In seguito, sia Jerry che Garvey tornano a casa, mutati senza saperlo nel profondo e avvinti dal desiderio di tornare in quell'edificio altrimenti abbandonato.

Lo svolgimento de “La Madonna” funziona, fino a quando il lettore non si rende conto di come Barker non sia minimamente interessato a spiegare alcunché, ne a fornire un finale chiarificatore.
Il fascino del racconto risiede nel mistero dello stesso, ma la mancata risoluzione lascia frustrati.

I figli di Babele

L'auto di Vanessa, una turista in viaggio in Grecia, si rompe nel mezzo del nulla: in cerca di aiuto, la donna scopre nella vicina foresta un monastero sotto sequestro da un gruppo di militari. Tenuta prigioniera, Vanessa viene messa a conoscenza dei bizzarri abitanti del luogo: un gruppo di anziani scienziati e psicologi incaricati di governare il mondo. Da quella nascosta enclave il gruppo è in contatto con i principali governi mondiali, a cui trasmette istruzioni su come comportarsi e cosa fare. Ma quale linea di pensiero seguono questi uomini? Quali studi, quali analisi?

## [Estratto dei dati]
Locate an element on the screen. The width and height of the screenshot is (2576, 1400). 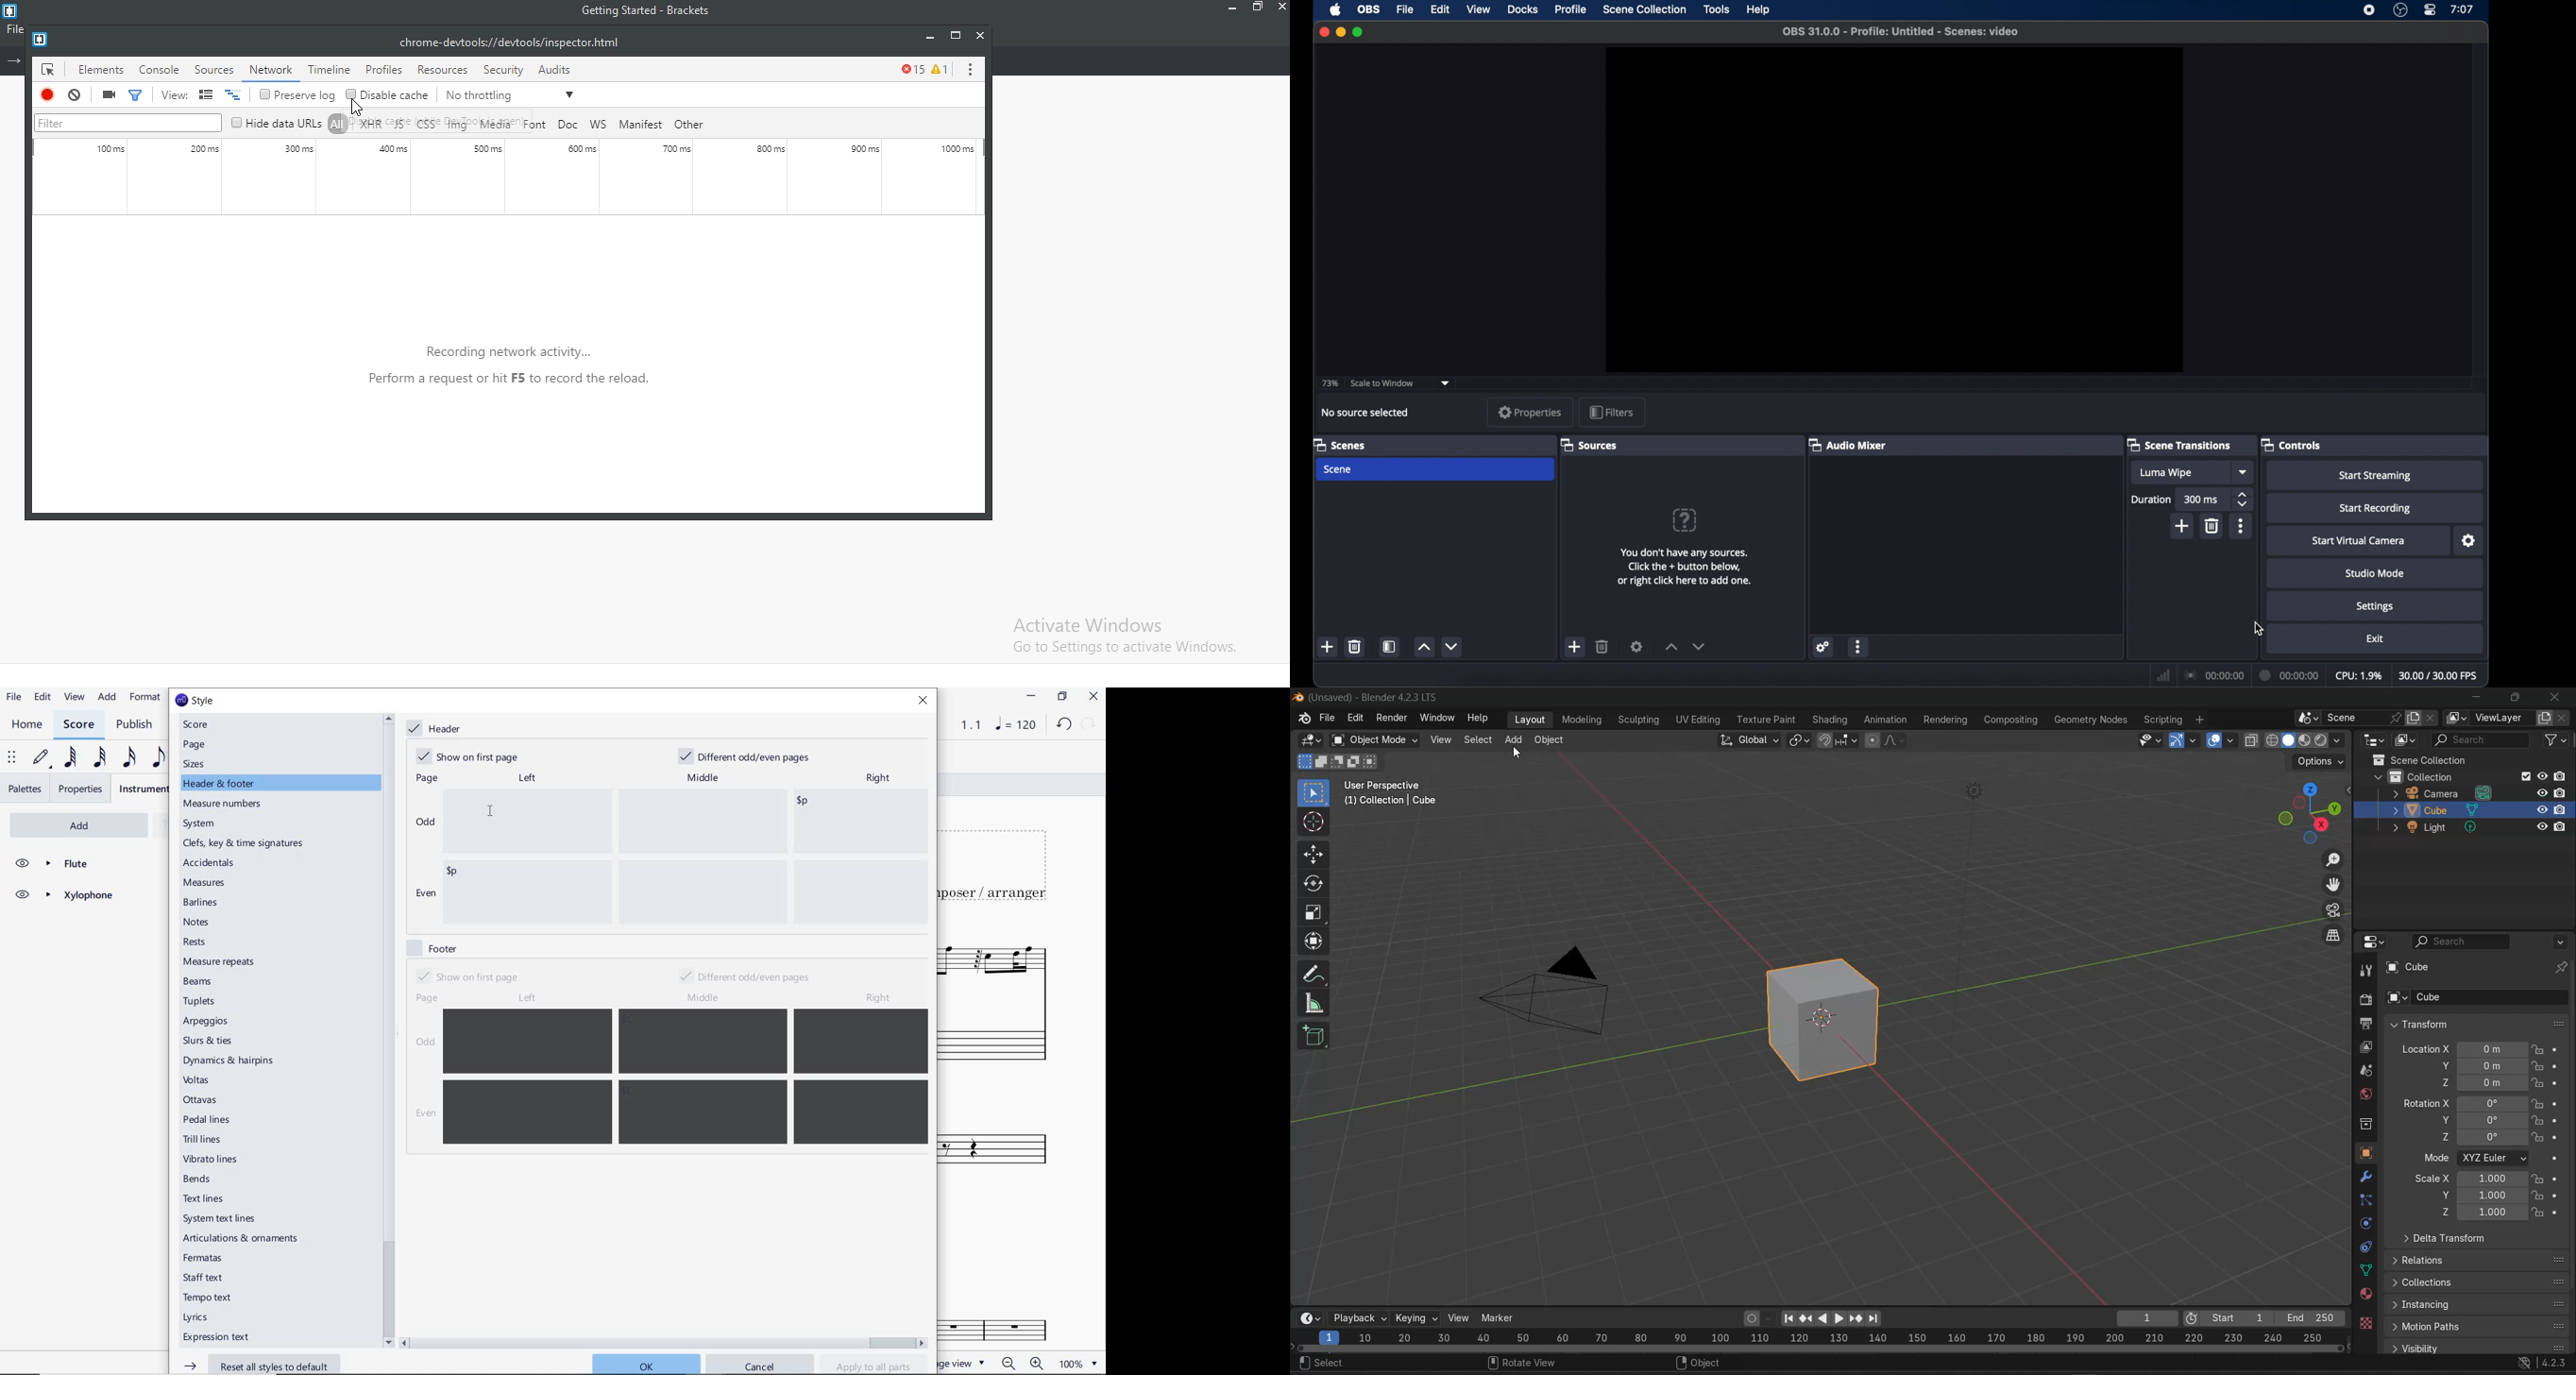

## [Compiti assegnati]
**a)** Nel testo fornito, chi sono i bizzarri abitanti del monastero di cui Vanessa viene messa a conoscenza?
**b)** Come si traduce in inglese questa frase del testo fornito: «Il fascino del racconto risiede nel mistero dello stesso, ma la mancata risoluzione lascia frustrati.»?

## [Risposte finali]
**a)** Un gruppo di anziani scienziati e psicologi incaricati di governare il mondo.

**b)** The appeal of the story lies in its mystery, but the lack of resolution leaves one frustrated.